> **Texto para leitura**:

# # # #

Ilnah Toledo Augusto
Imagine uma nação onde a voz do povo é silenciada, onde a lei se curva à vontade de poucos e onde a liberdade é uma promessa vazia. Esse não é um cenário distante, mas um risco constante quando o delicado equilíbrio do Estado Democrático de Direito é ameaçado.
Em um mundo cada vez mais polarizado, o conceito de Estado Democrático de Direito não é apenas uma teoria jurídica; é a própria fundação de nossa liberdade e justiça. Ele representa a fusão vital entre a democracia — o poder emanado do povo — e o Estado de Direito — a garantia de que todos, sem exceção, estão submetidos à lei. Contudo, esse pacto social é frágil, constantemente testado por discursos e práticas que, sob o véu de uma suposta ordem ou eficiência, flertam perigosamente com o autoritarismo. É um convite urgente a um debate profundo sobre o futuro da governança.

# # # #

> **Tarefas propostas**:
(A) Enumere todas as características da nação imaginária descrita na abertura do texto sobre o Estado Democrático de Direito.
(B) Redija a continuação do texto sobre o Estado Democrático de Direito a partir da última frase apresentada.

> **Dados registrados**:

# # # #

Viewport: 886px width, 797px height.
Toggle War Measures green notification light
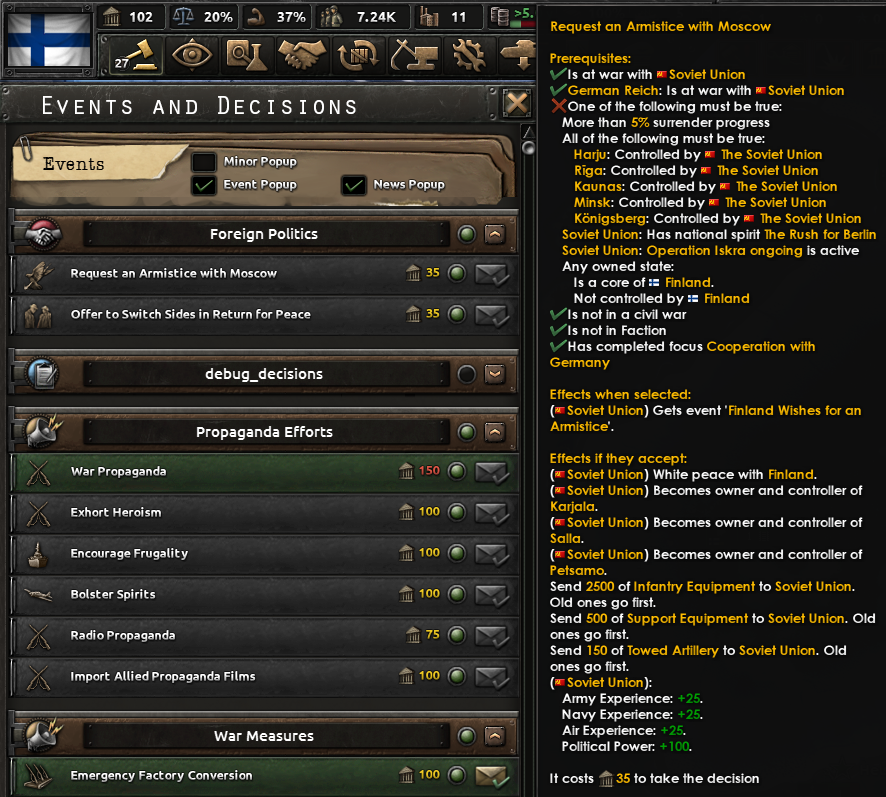(x=467, y=736)
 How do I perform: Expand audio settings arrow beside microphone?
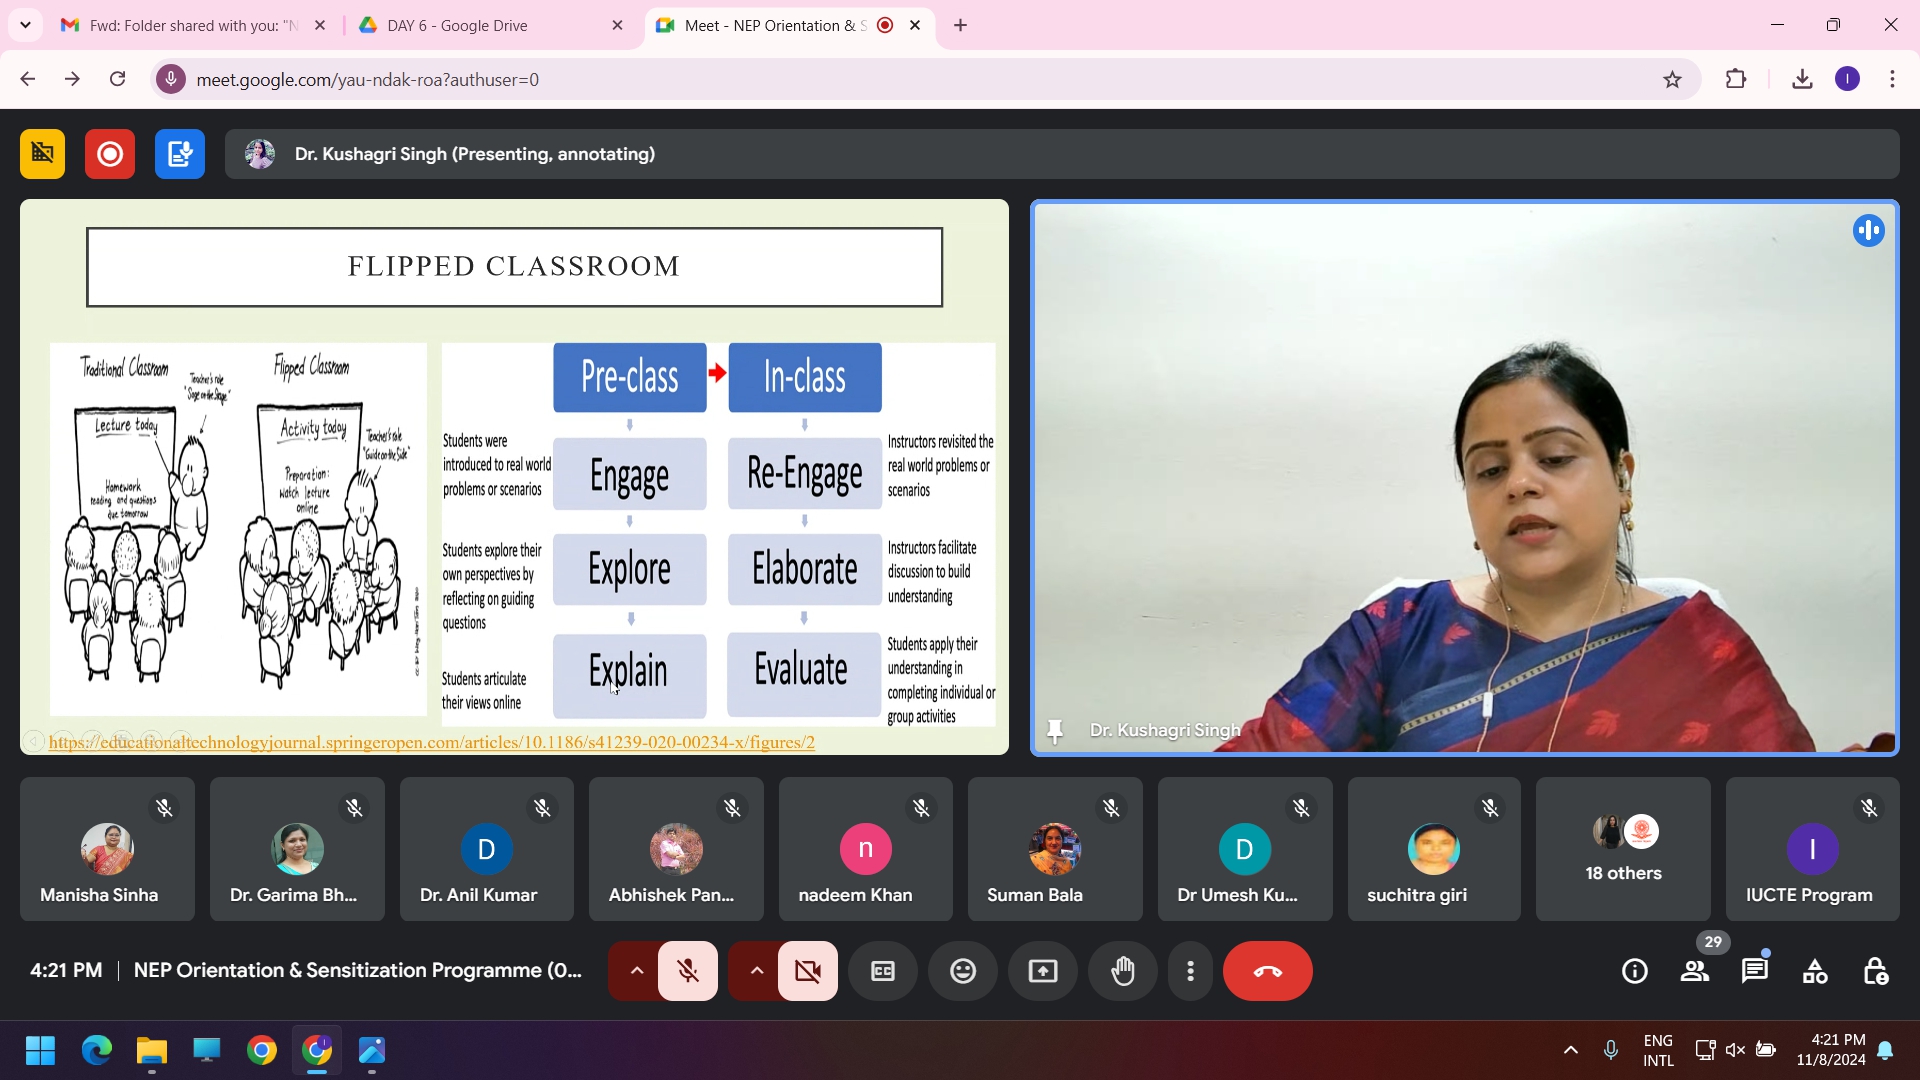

# # # #

> **Respostas por tarefa**:
(A)
- A voz do povo é silenciada.
- A lei se curva à vontade de poucos.
- A liberdade é uma promessa vazia.

(B)
O Estado de Direito atua como o mais potente antídoto contra a arbitrariedade. Ele assegura que as leis, fruto do processo legislativo democrático, prevaleçam sobre a vontade efêmera de qualquer governante. É a garantia de que direitos fundamentais — como a liberdade de expressão, a inviolabilidade da propriedade e o direito a um julgamento justo — não serão violados ao sabor de conveniências políticas. A independência do Judiciário, a autonomia do Ministério Público, a vitalidade da imprensa livre e a atuação vigorosa da oposição política são os alicerces que sustentam essa estrutura. Sem eles, a lei degenera em mero instrumento de poder, perdendo sua função primordial de limitador.
A democracia, por sua vez, transcende o simples ato de depositar um voto periodicamente. Ela se manifesta como um processo contínuo de participação cidadã, de debate público qualificado e de prestação de contas transparente. Um governo genuinamente democrático não percebe a crítica como uma ameaça, mas como um elemento construtivo e indispensável para o aprimoramento de suas políticas. A transparência nas ações, o diálogo aberto com setores divergentes da sociedade e o respeito incondicional aos resultados eleitorais, mesmo quando desfavoráveis, são os marcadores de uma maturidade democrática.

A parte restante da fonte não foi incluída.